I’ve been meaning to go to Red Rooster up in Harlem since it opened last year. But somehow the trek uptown always seemed too daunting when it came down to it and I ended up eating at the usual suspects in my neighborhood – Freeman’s, Prune, Peels, Spitzer’s Corner – instead. So this past weekend I finally mustered the energy and resolve and set off with my cousin Diana on a journey to Manhattan’s hinterlands above 125th Street.
Red Rooster is the latest venture from Marcus Samuelsson, the half Ethiopian-half Swedish chef and entrepreneur who used to run Aquavit in midtown. Aquavit is a chic, rather staid and very refined restaurant so Red Rooster is a bit of an about face.
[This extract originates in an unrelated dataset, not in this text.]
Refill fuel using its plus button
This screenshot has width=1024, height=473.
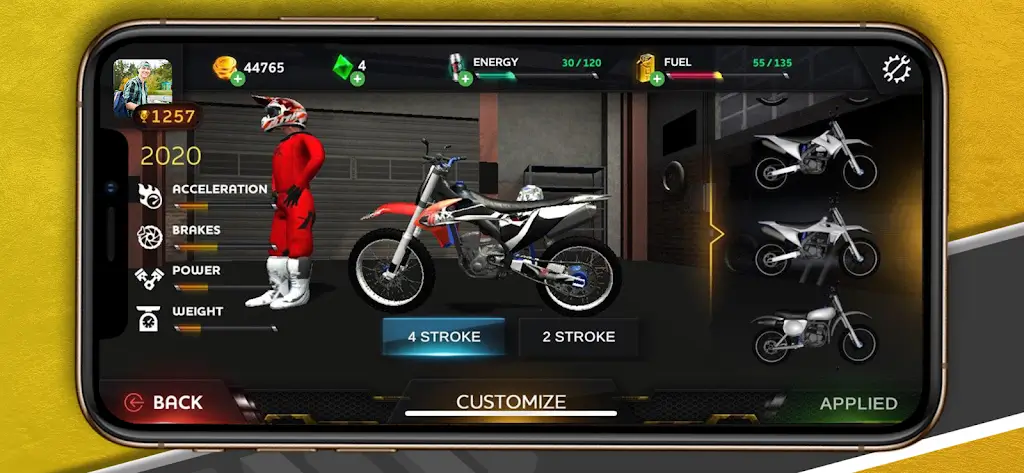657,79
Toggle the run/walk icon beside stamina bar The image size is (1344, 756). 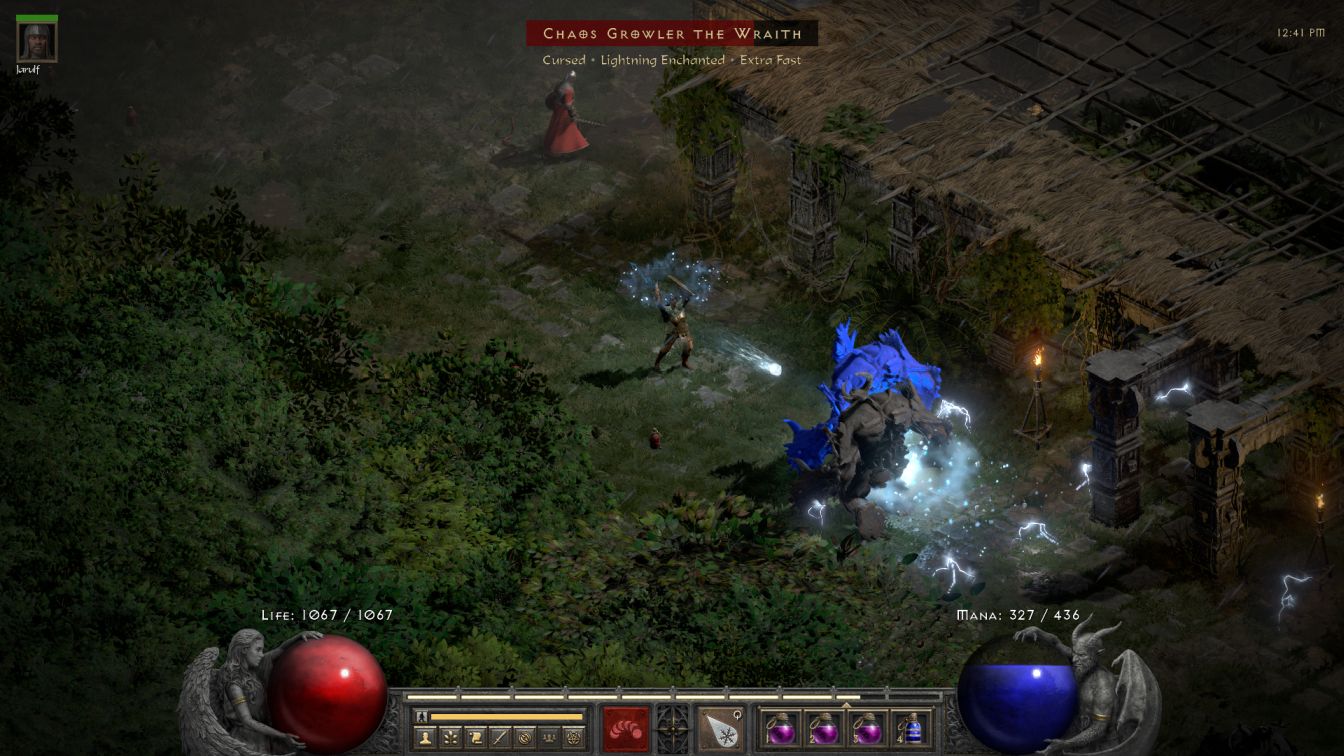422,716
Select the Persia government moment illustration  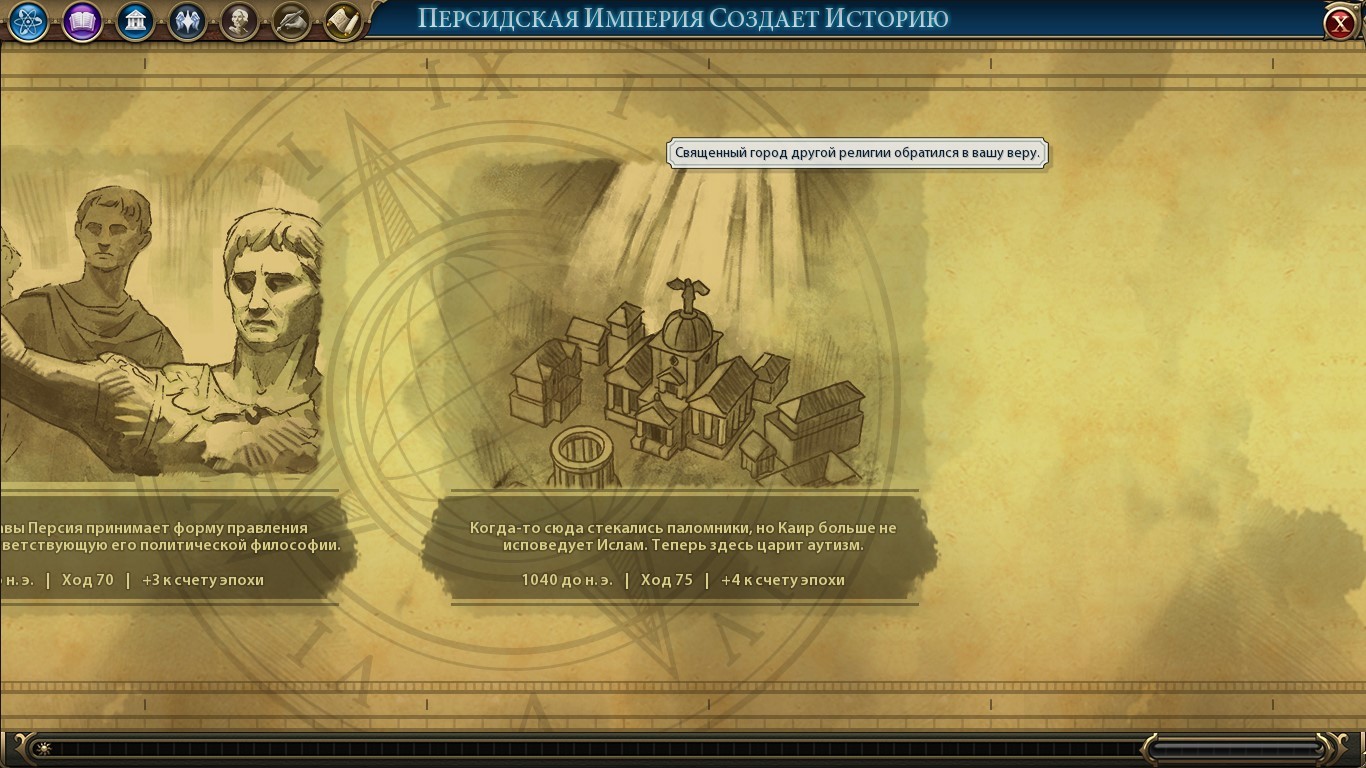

The restaurant is nestled in a block across from a big, boxy mall building advertising Marshall’s, Staples and Planet Fitness, around the corner from the requisite McDonald’s and Popeye’s, and, inexplicably, next door to a French bistro called Chez Lucienne.
Feeling a bit claustrophobic in the indoor dining room – which has the personality of a chain restaurant in a suburban mall (think Applebee’s or Ruby Tuesday’s), and on the day we visited featured too loud and slightly random live music – we opted for a table outside on the oversized sidewalk.
We then devoted our full attention to the menu, which is a mish mash of Southern American and Swedish comfort food. We mostly stuck to the American side of things, except Diana’s Lenox Smörgåsborg which came with Serrano ham, gravlax and a smoked trout bagel. I chose the Fried Yard Bird (aka chicken), served with white gravy, some spicy red sauce and “shake”, a mixture of spices that arrived at the table in a do it yourself canister. The chicken was very fried – I would have preferred a little more soft crunch and a little less burnt.
We fared better with our sides: Mac and Greens came in a small cast iron dish with big macaroni baked in three kinds of cheese and topped with crunchy bread crumbs. And the cornbread with honey butter and tomato jam was moist and delicious.
All in all the food was okay, but not worth the hour long trip from downtown. In future, I’ll be sticking a big closer to home … At least for comfort food brunch.